The commencement speech, unfortunately, simply fades away. It can cause an uproar, in terms of the speaker, but the message is, undoubtedly, the same: Conquer the world, create change, remember your accomplishments.
As I reflected on my own graduations, I realized that the commencement speech was the least anticipated aspect of graduation. Perhaps it’s because I never had a high-celebrity speaker. Perhaps it’s simply the length of the ceremony. Or perhaps it has more to do with the placement of the speech. Usually occurring before the conferral of degrees, the speech itself seems an impediment to that which graduates anticipate most: their moment in the spotlight.
Next semester I’m teaching a survey of British literature. As I prepared my book orders, I began thinking of the immensity of my task. Four centuries of literature packed into a 14-week semester. For much of that semester, the literary greats will need to share their spotlight as themes intersect and students begin acknowledging that threads of concern remain the same, even as artists use different approaches to treat that concern.
In creating a course that seems to privilege breadth over depth, I thought back to the commencement speech. After all, isn’t that the problem with most commencement speeches? The question isn’t how do you charge up the graduating class. They’re already electrified at the finale of graduation. The question is how to sum up their experience in a way that makes sense, that urges them to use their potential and embark on the world. It’s a monumental task that often falls short.
The message of the commencement speech is one of action – a complete contrast to what the graduates are actually doing. Yawns escape, boredom ensues, talking occurs. It’s much like the lecture hall.
But perhaps that’s the point.

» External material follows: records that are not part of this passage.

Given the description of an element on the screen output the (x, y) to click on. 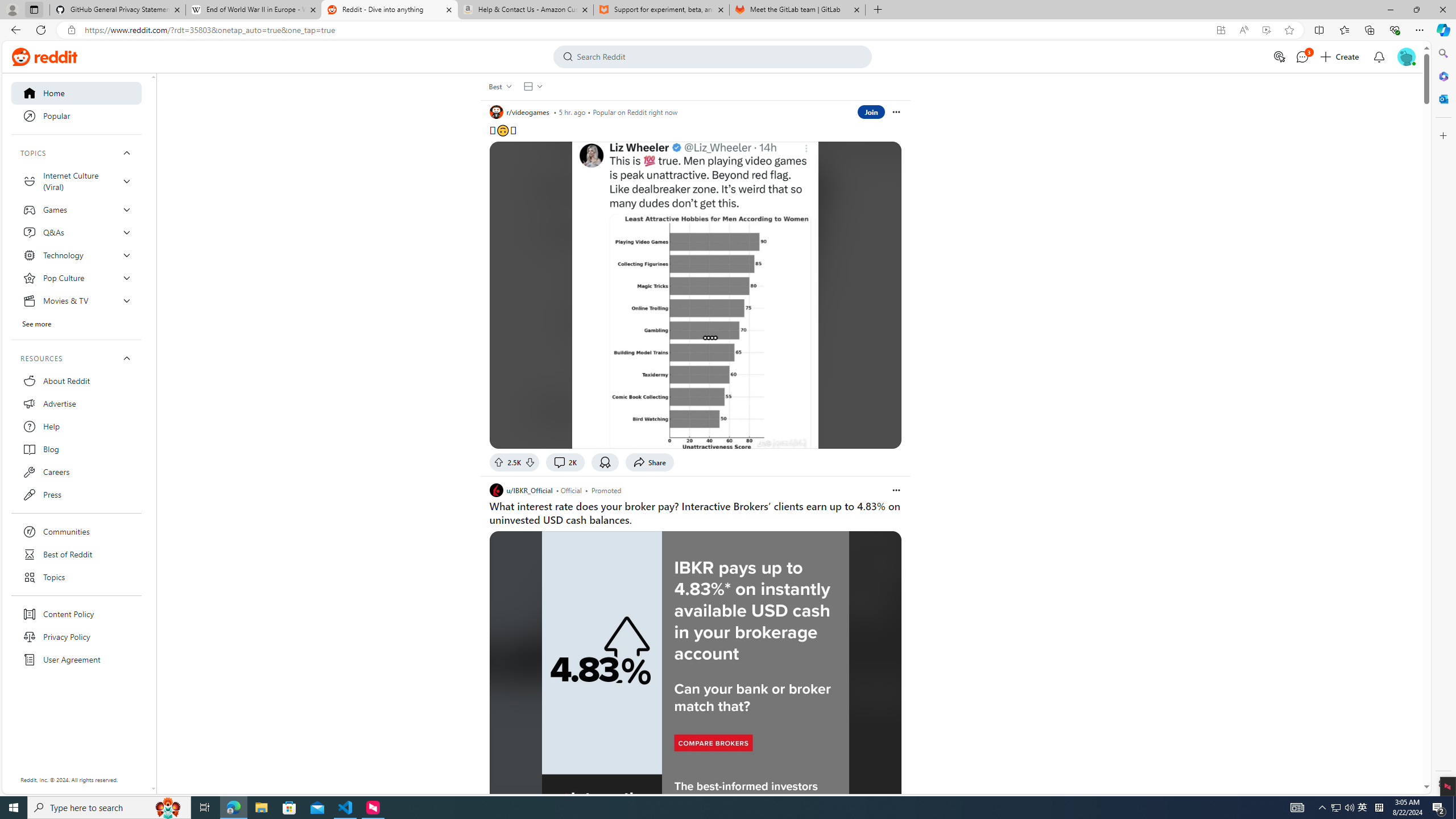
About Reddit (76, 380)
Downvote (530, 461)
Content Policy (76, 613)
u/IBKR_Official avatar u/IBKR_Official (521, 490)
Meet the GitLab team | GitLab (797, 9)
r/videogames icon r/videogames (518, 112)
Help & Contact Us - Amazon Customer Service - Sleeping (525, 9)
Given the description of an element on the screen output the (x, y) to click on. 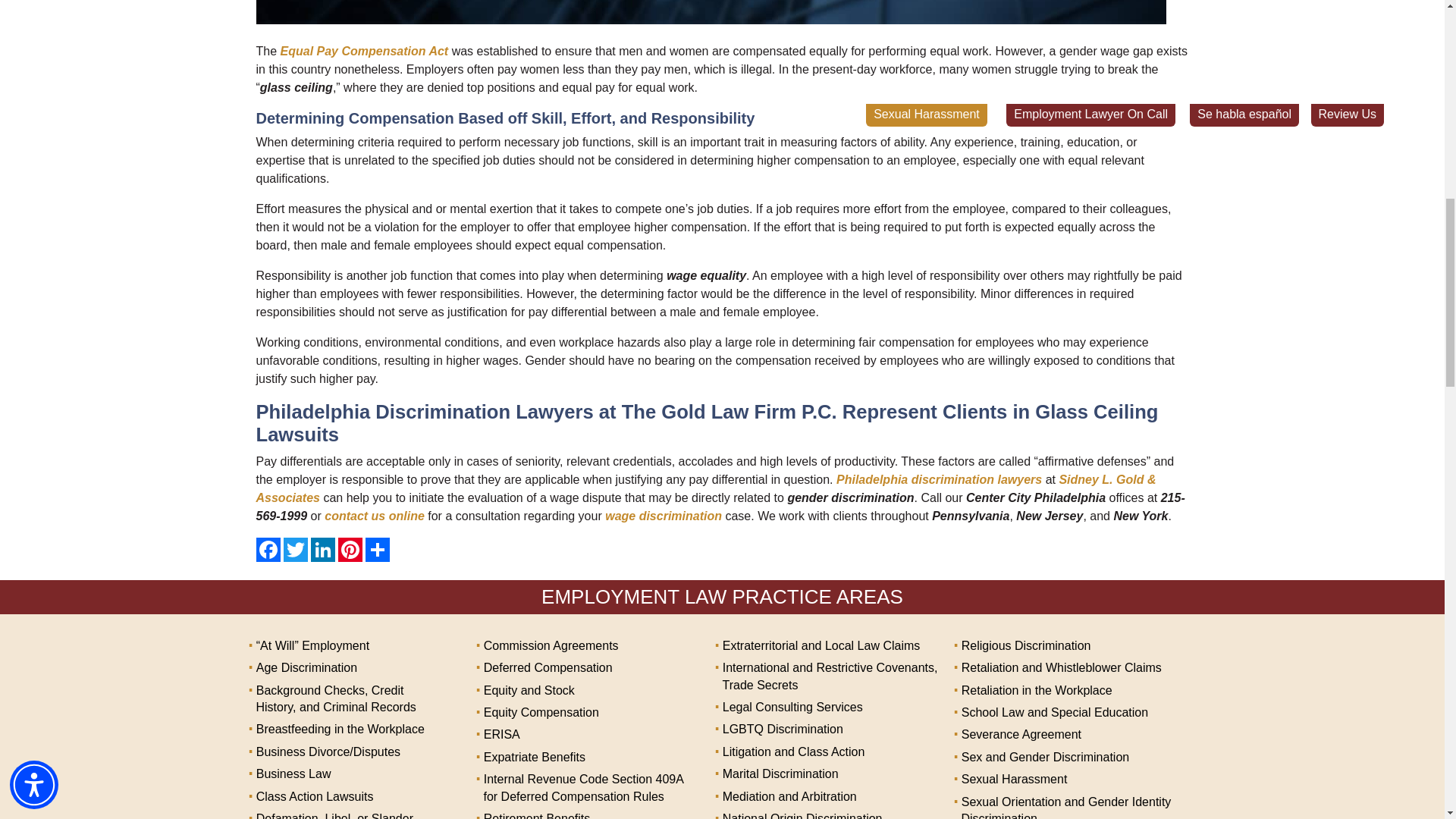
Twitter (295, 549)
LinkedIn (322, 549)
Pinterest (349, 549)
Facebook (268, 549)
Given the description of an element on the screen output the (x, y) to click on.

After all, as a teacher, I don’t gauge my students’ successes in their ability to summarize the knowledge they’ve gained.
I gauge success in their actions and application. I gauge success in their ability to think critically, to challenge a specific reading and, most importantly, in their defense of their beliefs.
The genre of the commencement speech simply cannot allow for that kind of action. And until it does, it’s the one part of graduation that fades from memory almost as soon as it occurs.